# GOAL 1
Edit the Litespeed Sienna thread from "## ewitz (Sep" up to and including "hit the top tube.", replacing "top tube" with "crossbar".
# GOAL 2
In the Litespeed Sienna thread, what size water bottle does the engineer say the frame should use?

# PAGE
------------------------------------

# Litespeed Sienna bottlecage problem



## andym (Oct 4, 2005)

We picked up a Litespeed Sienna XS frame for my girlfriend and on the first ride, we realized the seat tube bottle cage won't allow a 24oz bottle to fit in the frame. The top of the bottle hits the top tube. Even the bottom tube mounted cage doesn't allow getting the bottle in/out easily. It also isn't easy to get a smaller bottle out of the seat tube cage. Looking at the frame, the cages do sit much higher in the frame than they do on my bike. Any advice on getting them low enough to fit a bottle in? If it helps, the cages are Arundel Stainless.


----------



## ewitz (Sep 11, 2002)

http://store.tri3sports.ca/store/product/1164/Arundel-Sideloader-Carbon-Cage/


----------



## andym (Oct 4, 2005)

A side loader will help on the downtube cage but not the seat tube cage. The top of the bottle would still hit the top tube.


----------



## andym (Oct 4, 2005)

Just an update on this situation. We sent the bike back to Litespeed for their warranty department to check out. At first they were willing to install a new lower boss on the seat tube but wouldn't repaint the frame. Later the story changed to they wanted to repaint the frame since it had a flaw in the clear coat but wouldn't install a new lower boss since that's the way the engineer designed it. Apparently the engineer says that frame should use a 12oz water bottle. It seems to me like they would want to mount them as low in the frame as possible to lower the center of gravity and improve handling. Overall the experience with ABG hasn't been good. They changed the bike in 09 to allow the use of a normal size bottle. It seems to me that this is admitting to a design flaw and they should offer some means of fixing it.


----------

------------------------------------

# INFORMATION PROVIDED
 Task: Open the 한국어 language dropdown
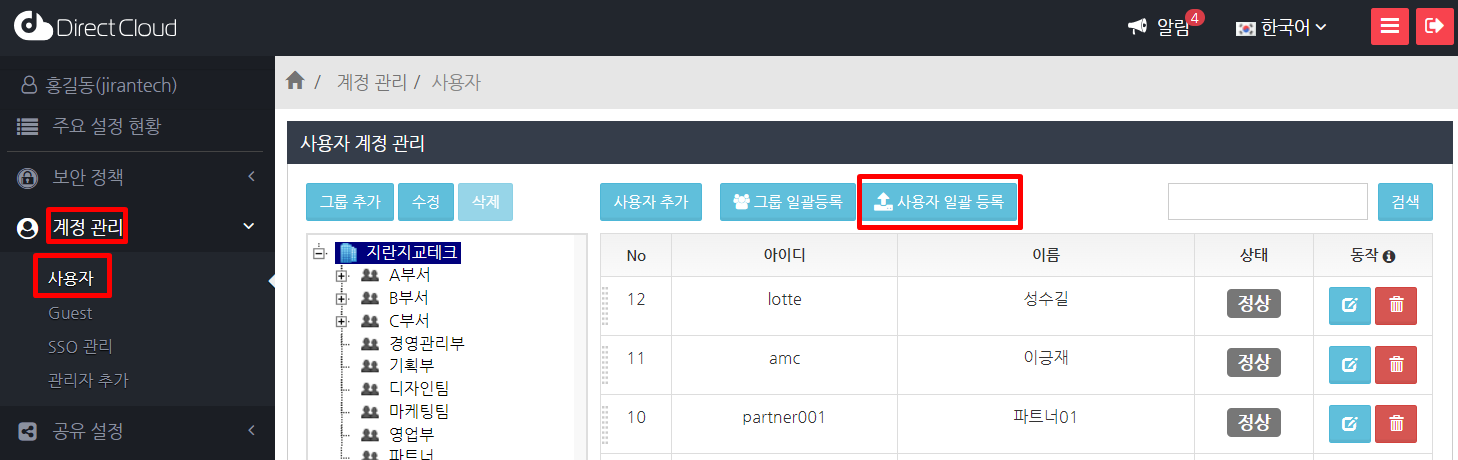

------------------------------------

# FINAL ANSWER 1
## ewitz (Sep 11, 2002)

http://store.tri3sports.ca/store/product/1164/Arundel-Sideloader-Carbon-Cage/


----------



## andym (Oct 4, 2005)

A side loader will help on the downtube cage but not the seat tube cage. The top of the bottle would still hit the crossbar.

# FINAL ANSWER 2
A 12oz water bottle.